The toll-like receptors (TLRs) play an essential role in host defense. TLRs initiate the activation of innate immune responses, and they via recognition of danger-associated molecular patterns (DAMPs) and pathogen-associated molecular patterns (PAMPs). Most TLRs signal through the adapter molecule myeloid differentiation factor 88 (MyD88). Only TLR3 signals through a MyD88-independent pathway, and TLR4 signals through both MyD88 and TRIF. TLR5 expression is closely related to various infectious diseases caused by bacteria. A lack of TLR5 results in metabolic syndrome and altered gut microbiota, which may induce colitis, colitis, even adipose tissue inflammation. TLR5 can contribute to endophthalmitis pathogenesis due to Bacillus intraocular infection as well. It also responds to a variety of cancer progressions. TLR5 is also related to autoimmune diseases and virus infection according to recent studies. In this study, TH1020 is a potent and selective TLR5/flagellin complex antagonist, with an IC50 of 0.85 μM.

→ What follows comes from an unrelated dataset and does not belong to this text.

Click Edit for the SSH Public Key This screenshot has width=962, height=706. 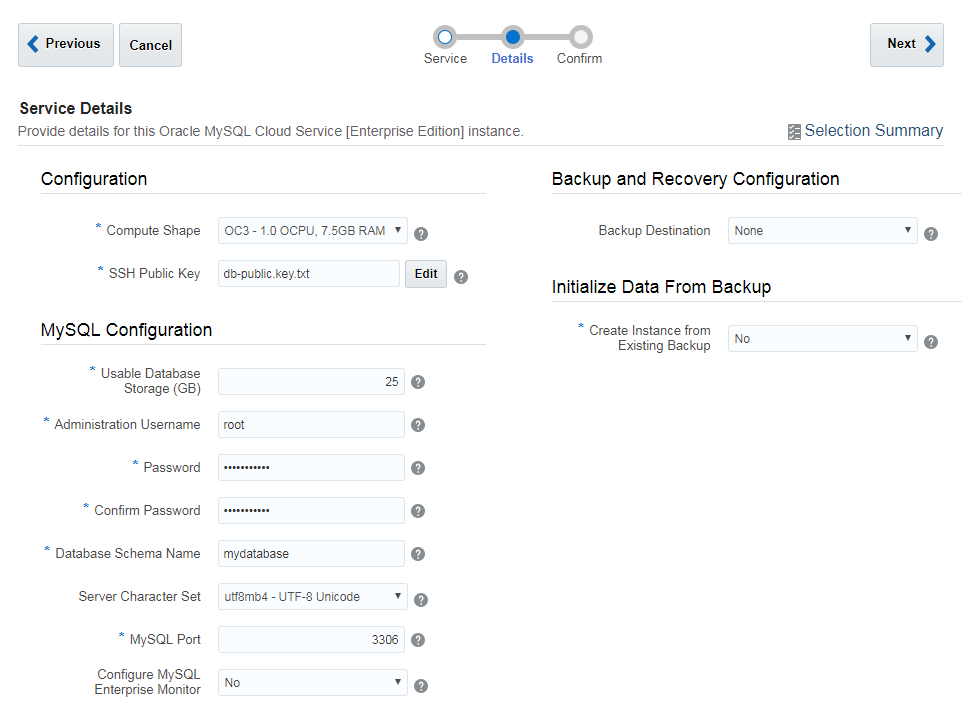(426, 274)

TH1020 at 0.78μM shows nearly negligible inhibition of TLR2, TLT4, TLR7, and TLR8, though it demonstrated weak inhibition of TLR3. TH1020 binds to the interface of the two copies of TLR5 and disrupts the tetrameric complex formation. In addition, it almost completely abolishes the TLR5-mediated TNF-α secretion at 0.37 μM. Therefore, TH1020 suppresses the downstream signaling of TLR5 in a consistent manner as it targets the TLR5/flagellin complex formation.
In summary, TH1020 is a potent and selective TLR5/flagellin complex antagonist and inhibits flagellin-induced TLR5 signaling. It provides a much-needed molecular probe for studying this important protein-protein interaction. Ultimately, it also could lead to potential pharmaceutical candidates for the treatment of TLR5-related inflammatory diseases.